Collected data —

------------------------------------------------

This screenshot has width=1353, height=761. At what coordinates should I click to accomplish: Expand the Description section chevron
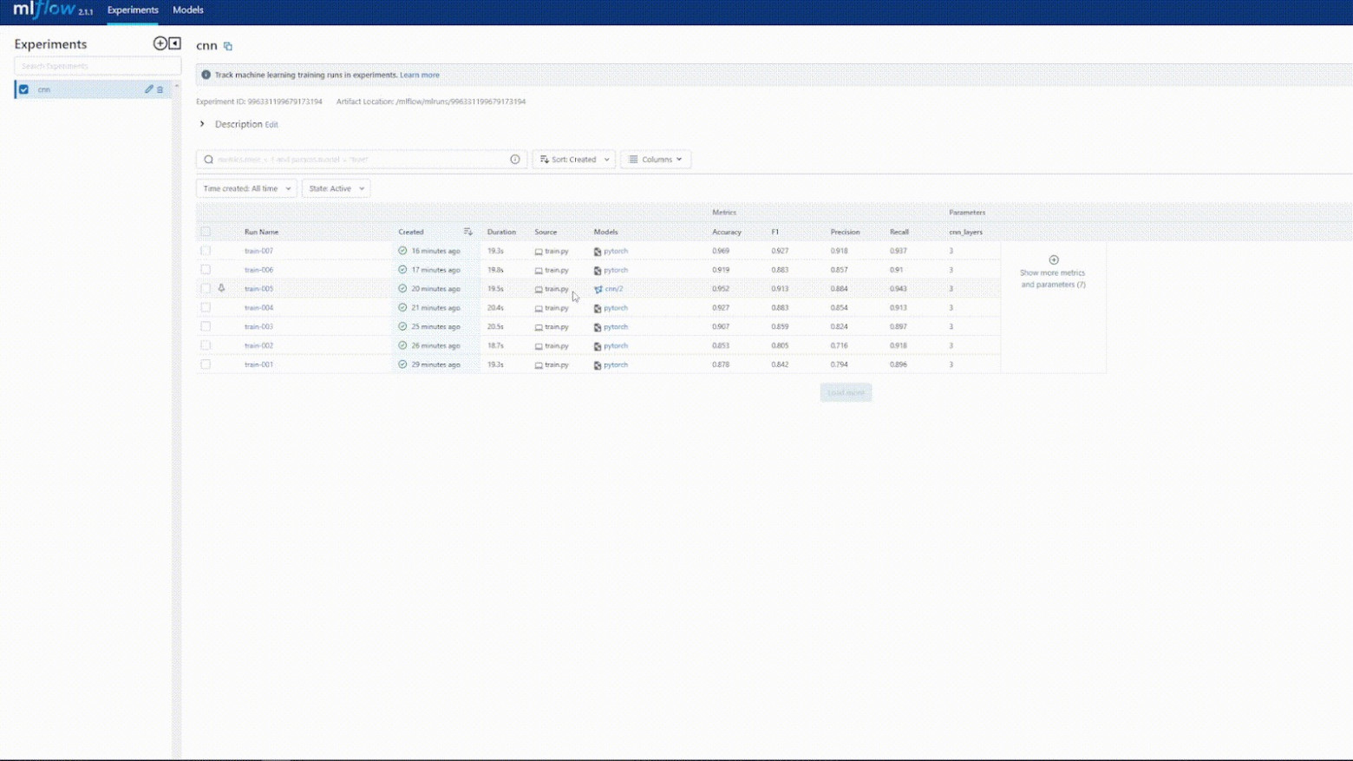click(x=202, y=124)
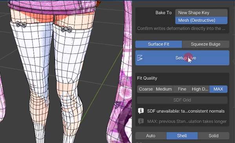The image size is (235, 143).
Task: Choose Mesh (Destructive) bake target
Action: [x=201, y=20]
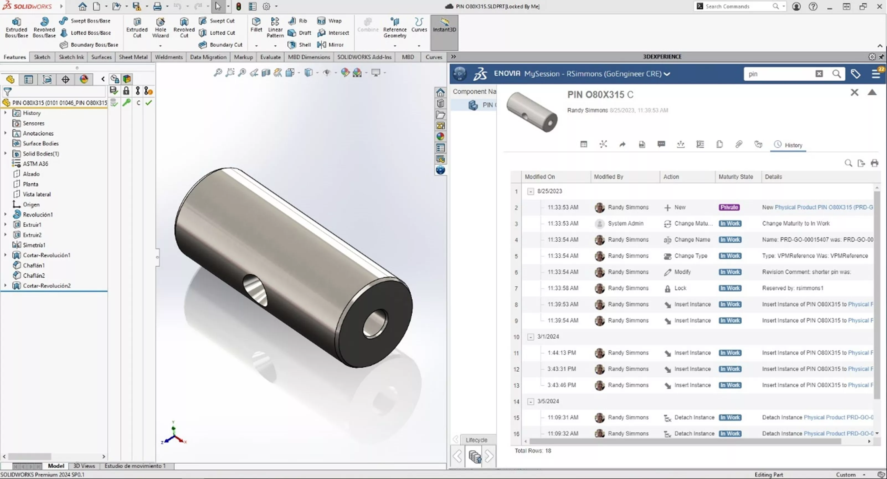The width and height of the screenshot is (887, 479).
Task: Click the Shell tool icon
Action: click(292, 44)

------------------------------------------------

WORK TO BE COMPLETED — Restate the data word for word without pictures.

SOLUTION —
This screenshot has width=1353, height=761. At what coordinates should I click to accomplish: Expand the Description section chevron
click(x=202, y=124)
The image size is (235, 143).
Task: Choose Mesh (Destructive) bake target
Action: [x=201, y=20]
The width and height of the screenshot is (887, 479).
Task: Click the Shell tool icon
Action: click(292, 44)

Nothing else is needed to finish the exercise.